Jewish Climate Leadership Coalition Releases Climate Plans on Tu B’Shevat


Tu B’Shevat, commonly known as Jewish Arbor Day, is often an important occasion for Jewish climate activists to promote environmental stewardship and environmentally friendly policy. On this Tu B’Shevat, which took place Thursday, Adamah’s Jewish Climate Leadership Coalition collectively announced new climate action plans for the coming year to mark the holiday.

(Courtesy of Adamah)

The Jewish Climate Leadership Coalition launched in 2022 with 20 partner organizations, and has grown since then to include synagogues, day schools, JCCs and summer camps across the country. The coalition now boasts 280 partner organizations, with over 67,000 community members engaging in climate-focused programming in 2023 alone.
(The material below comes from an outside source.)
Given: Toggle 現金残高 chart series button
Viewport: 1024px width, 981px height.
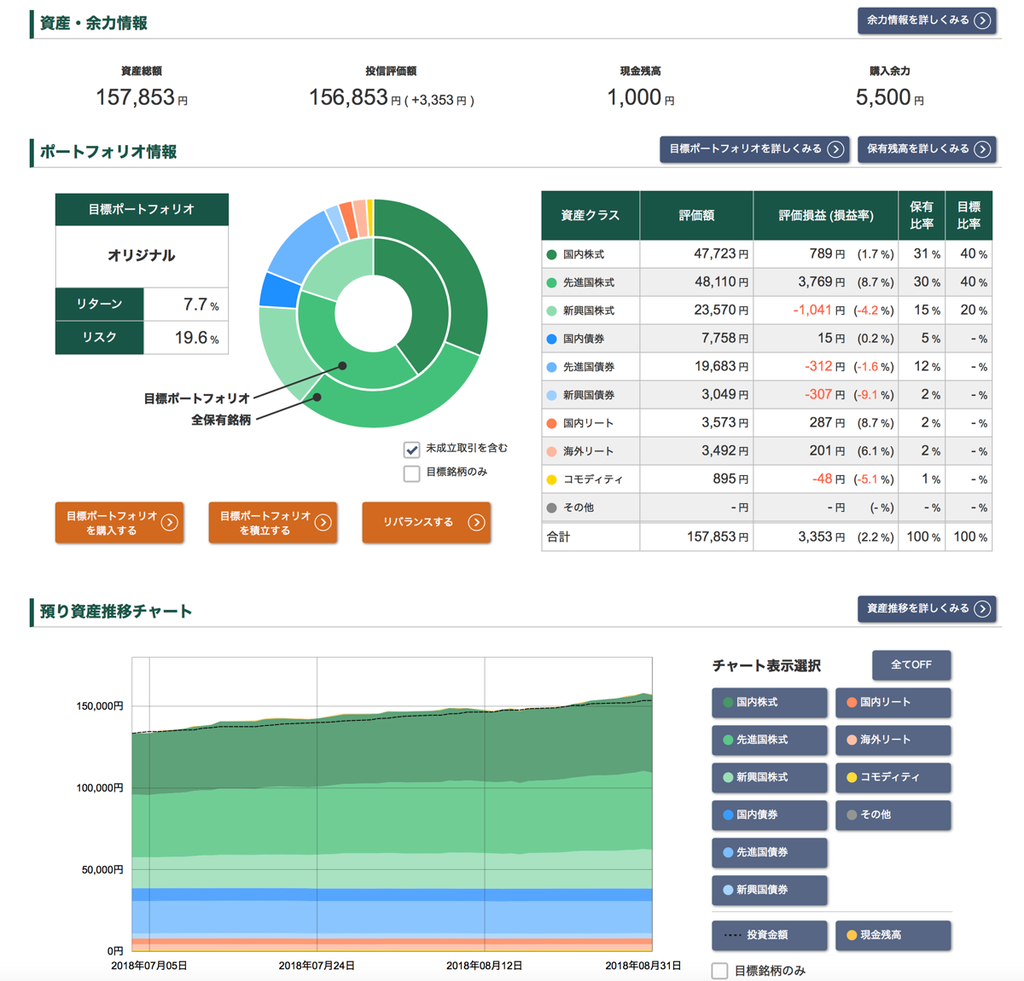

The recently released plan outlines the results of the coalition’s 2023 efforts, as well as its goals for the future. A press release from Adamah noted that the $450,000 in matching grants and loans to Jewish organizations that they distributed in 2023 has resulted in over $2 million worth of projects focused on sustainable infrastructure that will help Jewish organizations cut energy costs and reduce their carbon footprint.

“The exponential growth and immediate impact of the Jewish Climate Leadership Coalition has far exceeded our expectations. Thanks to our founding partners, our outstanding climate action team, our members and our climate action fund, we have quickly established consensus on this issue across hundreds of Jewish communities,” Jakir Manela, CEO of Adamah, said in a press release. “This powerful communal response represents an inflection point, building a new pillar of Jewish life grounded in the most ancient Jewish wisdom: that adam and adamah — people and planet — are one.”

In addition to installing new infrastructure, coalition members spent 2023 taking smaller steps to operate more sustainably as well. Of the members, 61% are in the process of electrifying their facilities, which reduces operating costs and greenhouse gas emissions; and 89% of members that serve food have started offering plant-based options to service people who have cut meat out of their diets for environmental reasons.

With another year under their belt, Adamah and the Jewish Climate Leadership Coalition are looking ahead to 2024 and how they can continue to promote sustainability and climate awareness in the Jewish community.

“The story being revealed through these Climate Action Plans is one of commitment, progress and hope,” said Liore Milgrom Gartner, Adamah’s deputy climate action director, in a press release. “We are seeing the myriad of ways that Jewish community organizations in the coalition are setting ambitious but attainable climate action goals, both to reduce institutional greenhouse gas emissions and to expand our collective impact by engaging our networks to undertake climate action alongside us.”